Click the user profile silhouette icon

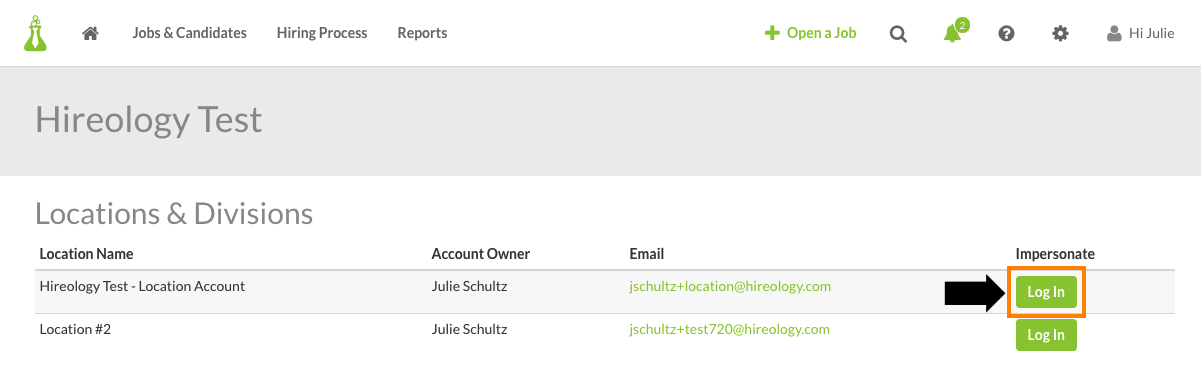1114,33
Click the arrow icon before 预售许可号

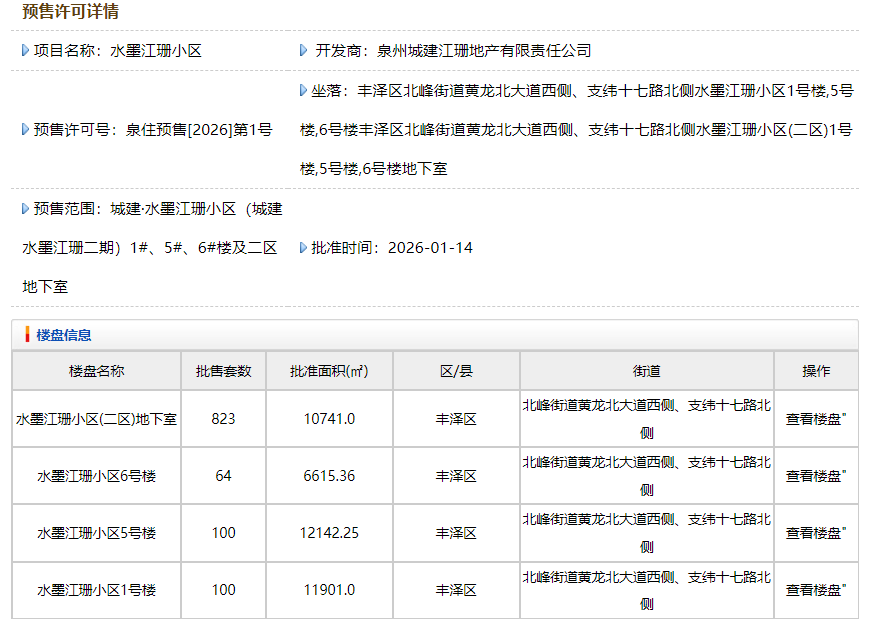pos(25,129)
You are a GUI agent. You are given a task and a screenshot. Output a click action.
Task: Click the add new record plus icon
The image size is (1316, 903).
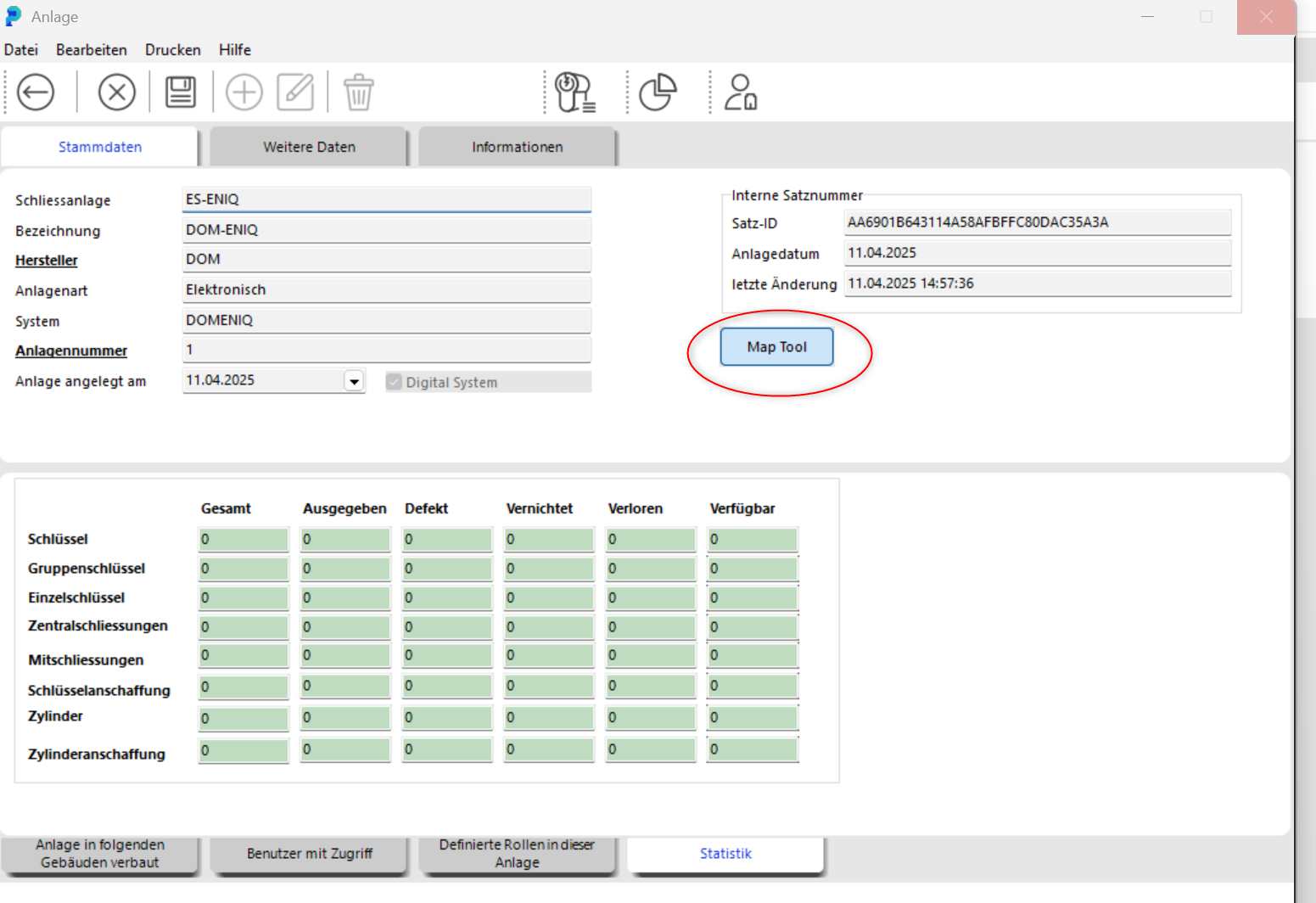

● Work to be completed
Change "arrow" to "chevron" in the entries, from the line with "Click the arrow icon before 预售许可号" up to and including the last line of the entries, keeping everything else unchanged. Give only those lines, and leave the pictures out.

● Response to the exercise
Click the chevron icon before 预售许可号

pos(25,129)
You are a GUI agent. You are given a task and a screenshot. Output a click action.
Task: Click the add new record plus icon
The image size is (1316, 903).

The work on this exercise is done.